Hunting lands recovering from wildfire season
Patrick Reilly Daily Inter Lake | Hagadone News Network | UPDATED 7 years AGO
With hunting seasons for most of Montana’s game animals underway or about to begin, sportsmen and sportswomen are heading into a landscape recovering from some of the worst wildfires in recent memory.
But while over a million acres have burned, Montana hunters are optimistic.
“Mule deer numbers are up, whitetails are starting to recover...everybody’s pretty positive about this upcoming season,” John Borgreen told the Daily Inter Lake.
A founding member of the Montana Sportsmen’s Alliance, Borgreen said fires have altered antelope, elk and game bird movements. But overall, “in these forested areas, fire has been part of the landscape for thousands of years, and it seems like the animals can adapt to it.”

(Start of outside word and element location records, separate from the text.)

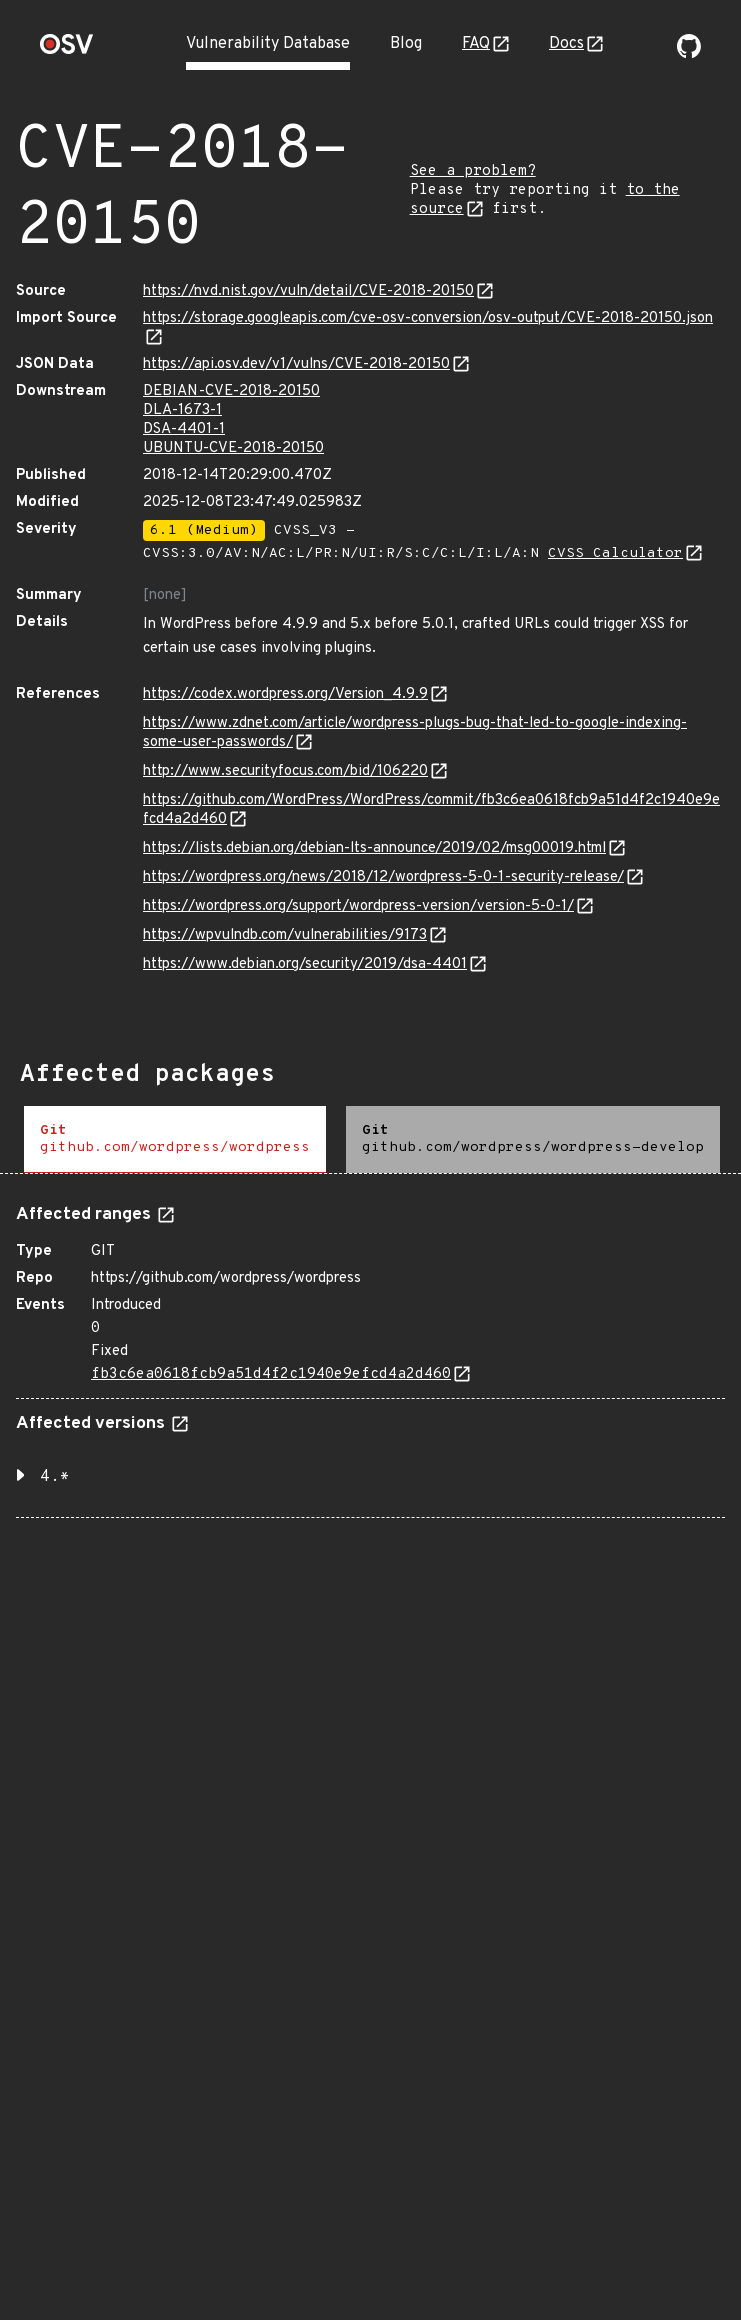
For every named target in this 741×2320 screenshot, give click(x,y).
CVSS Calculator (615, 553)
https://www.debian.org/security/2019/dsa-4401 (305, 964)
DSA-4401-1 (184, 429)
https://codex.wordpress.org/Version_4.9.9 (285, 694)
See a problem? (473, 171)
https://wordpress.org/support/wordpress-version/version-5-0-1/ (358, 906)
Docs (566, 44)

In July, Montana Public Radio’s Mike Hillis found scant documentation of deer and elk fatalities from wildfire.
He also reported that “on winter ranges where fires have not burned for more than 20 years, an acre of winter range will typically yield from 30 to 120 pounds of forage,” he observed. “On winter ranges that burned in the last year or two, however, the production typically jumps to 200 to 3000 pounds of forage per acre.”
Hunters’ experiences this fall have borne these findings out.
In “those areas that have burned, I’ve already seen new growth,” says Trey Curtis, collegiate curriculum and outreach assistant with Backcountry Hunters and Anglers.
That growth and other aspects of the post-fire landscape, he told the Daily Inter Lake, can serve hunters well.
“There’s new growth and higher nutrients in the grass in areas that have just burned,” he explained. Animals tend to seek out those grasses, so “you can look for [animals in] a specific area.”
At the same time, hunting in those areas demands some safety precautions.
“Recently burned areas generally have a lot of snags,” or dead standing trees, Curtis warns. Falling snags killed two Montana firefighters this past summer.
In addition, “there’s a lot of mop-up in those areas, so there’s a lot of people working in there,” he said, urging hunters to keep that in mind.
And some restrictions and closures remain in place. Montana Fish Wildlife and Parks’ online Block Management Access Guide has information about areas that remain under controls.
But for hunters who heed these warnings, the rewards can be big. Borgreen said that “people have had success” in the season’s early weeks.